Members of the Utah House may be feeling a sense of deep frustration right now. They spent all that precious time, taxpayers money and political capital on the investigation of disgraced former Attorney General John Swallow, and they didn't even get to impeach the bum.

But even though Swallow resigned before the House could lower the boom on him for his dirty campaign finance dealings, there is another, highly worthy, target on which lawmakers could and should take their vengeance.

The state's sleazy payday loan industry, in general, and, in particular, those participants who gave tons of money to Swallow's various campaigns and worked with the Swallow organization to destroy the career of a member of the Utah House, are a fit quarry for legislators' justified rage.

Brad Daw is an Orem Republican who served in the House for eight years until he was brought down in 2012 by a dishonest and anonymously funded mud-slinging campaign.

Daw, and everyone else, suspected the mailers were paid for by the payday loan industry in revenge for bills Daw had sponsored that would limit some of the industry's more insidious practices.

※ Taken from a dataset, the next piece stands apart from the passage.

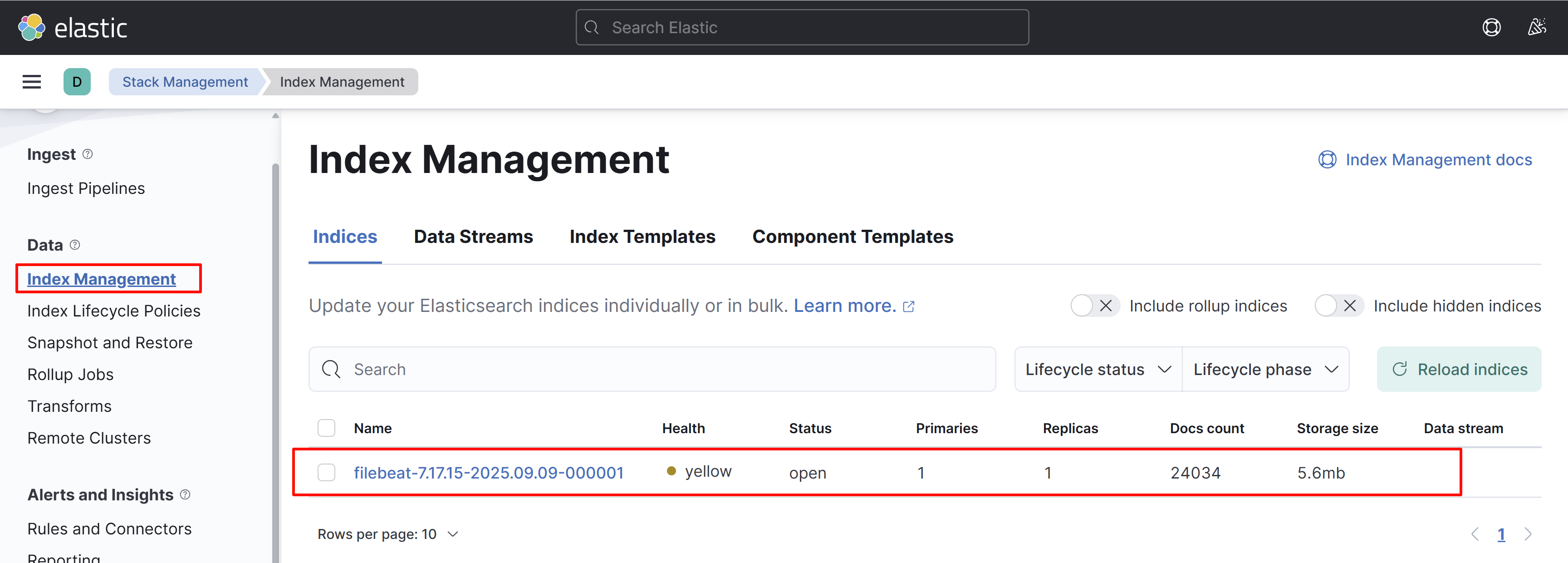
Task: Switch to the Data Streams tab
Action: click(x=473, y=237)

Those suspicions were confirmed last week when the House committee investigating Swallow issued a report that outlined that high rollers in that industry not only were among the most generous contributors to Swallow's various campaigns, but that they worked hand-in-glove with Swallow's campaign operation to drop tens of thousands of dollars into the anti-Daw effort.

Now Daw is rightly seeking payback on the payday lenders. And at least one current member of the House, West Valley City Democrat Larry Wiley, is preparing to push some of the same ideas that brought the wrath of the predatory lenders down on Daw. Those ideas include a limit on the number of high-interest loans any person can carry at a time, or take out in the course of a year, as well capping them at a percentage of a borrower's take-home pay that can be borrowed.

These businesses need to be brought to heel. According to a recent state report, there are 565 payday loan and title loan stores in Utah. That's more than 10 times the number of liquor stores found in the whole state, despite the fact that payday lenders, charging interest rates of 300 percent to more than 1,000 percent, are more of a danger to the lives of desperate low-income households.

If any individual or corporation in the predatory lending industry are found to have broken any campaign finance laws, they should be prosecuted to the full extent of the law.

Or, as they may say around the shop, paybacks are hell.